Independent, reader-supported market guidance — not financial advice Financial Disclaimer  ·  Affiliate Disclosure  ·  Contact
Software Review

QuickBooks Online Review (2026)

4.5out of 5

QuickBooks Online is the default small-business accounting platform for a reason: deep features, near-universal accountant support, and a huge app ecosystem. It's not the cheapest, and the interface can overwhelm — but for growing businesses it remains the safe, capable choice.

How we review: we test with real bookkeeping tasks, weigh price against value, and note who each tool fits. Some links are affiliate links; ratings are never for sale. Disclosure.

The verdict

If you want the accounting software your future accountant already knows, QuickBooks Online (QBO) is it. It handles invoicing, expense tracking, bank reconciliation, payroll add-ons, and reporting with more depth than almost any competitor. The trade-offs are price — which climbs as you add users and features — and a learning curve that can feel steep if you've never done bookkeeping. For freelancers with simple needs, a lighter tool may serve better. For a growing business that wants room to scale, QBO is hard to beat.

Pros and cons

Pros

  • Deep, mature feature set that scales with you
  • Almost every accountant supports it
  • Huge ecosystem of app integrations
  • Strong reporting and tax-time exports
  • Reliable bank feeds and reconciliation

Cons

  • Pricier than lightweight competitors
  • Interface can overwhelm beginners
  • Better features gated behind higher tiers
  • Payroll costs extra on top of the base plan

Pricing & plans

QBO uses tiered monthly pricing, frequently discounted for the first few months. Higher tiers unlock more users, deeper reporting, and features like inventory and project profitability. Payroll is a separate add-on. The right tier depends on how many users you need and whether you want advanced reporting — most small businesses land in the middle tiers.

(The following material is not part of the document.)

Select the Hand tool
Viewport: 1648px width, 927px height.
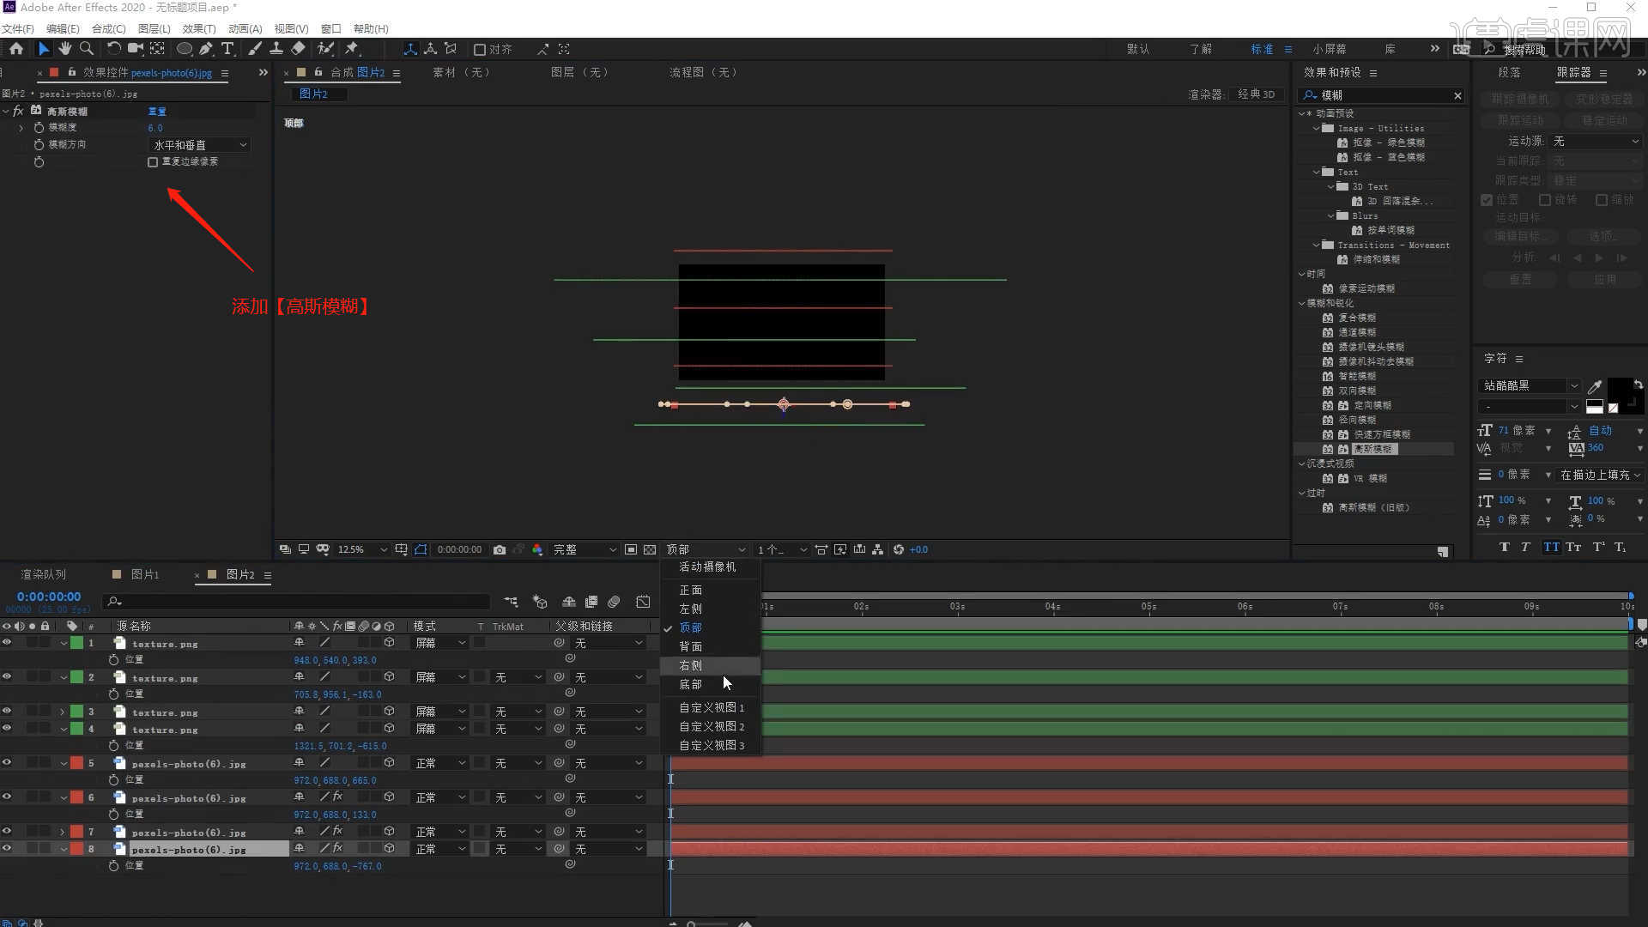(x=64, y=49)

  • CategoryCloud accounting
  • Best forGrowing small businesses
  • Pricing modelTiered monthly subscription
  • Free trialYes (or intro discount)
  • PayrollAdd-on, extra cost
  • PlatformsWeb, iOS, Android

Features that stand out

Bank reconciliation is smooth and the automated categorization learns your patterns over time. Invoicing is professional and supports online payments. Reporting is genuinely strong — profit & loss, balance sheet, cash flow, and custom reports are all available and export cleanly for tax season. The app marketplace connects QBO to payment processors, e-commerce platforms, and CRMs, which is where it pulls ahead of simpler tools.

Who should use it

Choose QuickBooks Online if you're a growing business that wants room to scale, values accountant compatibility, and needs solid reporting. Look elsewhere if you're a solo freelancer who just needs simple invoicing and expense tracking — a lighter, cheaper tool will feel less overwhelming.

Frequently asked questions

Is QuickBooks Online worth it for freelancers?
For freelancers with simple needs, QBO can be more software than necessary. A lighter invoicing-and-expenses tool is often cheaper and simpler. If you expect to grow or hire an accountant soon, starting on QBO avoids a migration later.
Does QuickBooks Online include payroll?
Payroll is a separate paid add-on, not included in the base accounting plans. If payroll matters, factor that into your total monthly cost.
Is there a free version?
There's no permanent free tier, but QuickBooks usually offers a free trial or a discounted introductory period so you can test it before committing.